** Start of DOCUMENT EXTRACT **

Album of the Week: Jason Isbell and The 400 Unit – The Nashville Sound

Jason Isbell The Nashville Sound review

A brief recap to set the stage: Jason Isbell started his career as a professional musician as the third guitarist in country/southern rock band Drive-By Truckers. That group, even before Isbell, was on the road to a status as future legends, like if Wilco had hewed more closely and unabashedly to the musical (if not the political) lineage of Lynyrd Skynyrd and Gram Parsons and the Byrds. He joined them for the touring of their breakthrough record, Southern Rock Opera, and his time with them saw him pen the song “Goddamn Lonely Love,” one of the most heart-rending and potent songs of the genre.

Seemingly out of nowhere, he was ousted. We learned later the reason was rampant drinking and drug use on his part, relatively uncommon for young musicians on the come-up, especially ones running to escape certain things in their lives. The news was delivered as an amicable split, but the truth was (reasonably) messier; things did become amicable in time, but an amount of hurt and anger is believable. So, in the spirit of the eerily similar story of Dave Mustaine and the founding of Megadeth, Jason Isbell formed a second group, The 400 Unit. It was an easy enough transition, at least for listeners; the Truckers had already gathered a reputation for solo compositions played in band settings, multiple lead vocalists and all, and Isbell even already had one solo album under his belt, recorded just before his departure.

** End of DOCUMENT EXTRACT **
** Start of DATA PROVIDED **

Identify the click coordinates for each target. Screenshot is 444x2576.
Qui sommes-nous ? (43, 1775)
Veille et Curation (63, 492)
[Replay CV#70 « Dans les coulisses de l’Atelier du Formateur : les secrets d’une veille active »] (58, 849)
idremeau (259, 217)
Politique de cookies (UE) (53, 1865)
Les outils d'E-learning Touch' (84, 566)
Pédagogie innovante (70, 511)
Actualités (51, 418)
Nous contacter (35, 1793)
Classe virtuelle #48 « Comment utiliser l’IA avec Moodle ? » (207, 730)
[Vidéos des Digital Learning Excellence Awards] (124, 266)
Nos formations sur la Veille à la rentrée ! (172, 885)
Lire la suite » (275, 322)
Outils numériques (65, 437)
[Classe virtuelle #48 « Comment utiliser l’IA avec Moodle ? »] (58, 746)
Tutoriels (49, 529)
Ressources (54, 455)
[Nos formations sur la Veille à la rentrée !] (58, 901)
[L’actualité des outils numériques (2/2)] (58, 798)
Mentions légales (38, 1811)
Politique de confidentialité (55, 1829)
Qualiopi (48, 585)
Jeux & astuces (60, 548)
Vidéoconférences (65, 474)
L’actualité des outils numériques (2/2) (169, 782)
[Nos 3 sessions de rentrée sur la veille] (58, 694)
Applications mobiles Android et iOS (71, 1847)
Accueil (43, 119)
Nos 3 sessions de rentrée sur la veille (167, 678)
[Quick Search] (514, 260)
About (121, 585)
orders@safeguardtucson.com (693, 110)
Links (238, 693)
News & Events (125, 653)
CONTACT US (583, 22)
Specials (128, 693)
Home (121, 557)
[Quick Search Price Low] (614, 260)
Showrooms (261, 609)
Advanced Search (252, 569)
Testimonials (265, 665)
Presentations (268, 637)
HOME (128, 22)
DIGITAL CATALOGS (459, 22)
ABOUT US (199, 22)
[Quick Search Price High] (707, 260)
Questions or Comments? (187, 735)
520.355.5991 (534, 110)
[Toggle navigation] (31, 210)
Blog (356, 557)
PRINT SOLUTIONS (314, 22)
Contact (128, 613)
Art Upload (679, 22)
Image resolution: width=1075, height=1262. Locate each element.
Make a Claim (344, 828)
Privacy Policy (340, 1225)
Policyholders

** End of DATA PROVIDED **

* JOB A *
Summarize the review of The Nashville Sound in two sentences.
* JOB B *
In the review of The Nashville Sound, update the passage from "Seemingly out of" up to and including "before his departure." by replacing "ousted" with "dismissed".

* FINAL RESULT A *
Jason Isbell began his professional career as the third guitarist in Drive-By Truckers, joining them for the touring of Southern Rock Opera and writing "Goddamn Lonely Love" during his time with the band. After he was ousted because of rampant drinking and drug use, he formed a second group, The 400 Unit, which was an easy enough transition for listeners because the Truckers were known for solo compositions played in band settings and Isbell already had one solo album.

* FINAL RESULT B *
Seemingly out of nowhere, he was dismissed. We learned later the reason was rampant drinking and drug use on his part, relatively uncommon for young musicians on the come-up, especially ones running to escape certain things in their lives. The news was delivered as an amicable split, but the truth was (reasonably) messier; things did become amicable in time, but an amount of hurt and anger is believable. So, in the spirit of the eerily similar story of Dave Mustaine and the founding of Megadeth, Jason Isbell formed a second group, The 400 Unit. It was an easy enough transition, at least for listeners; the Truckers had already gathered a reputation for solo compositions played in band settings, multiple lead vocalists and all, and Isbell even already had one solo album under his belt, recorded just before his departure.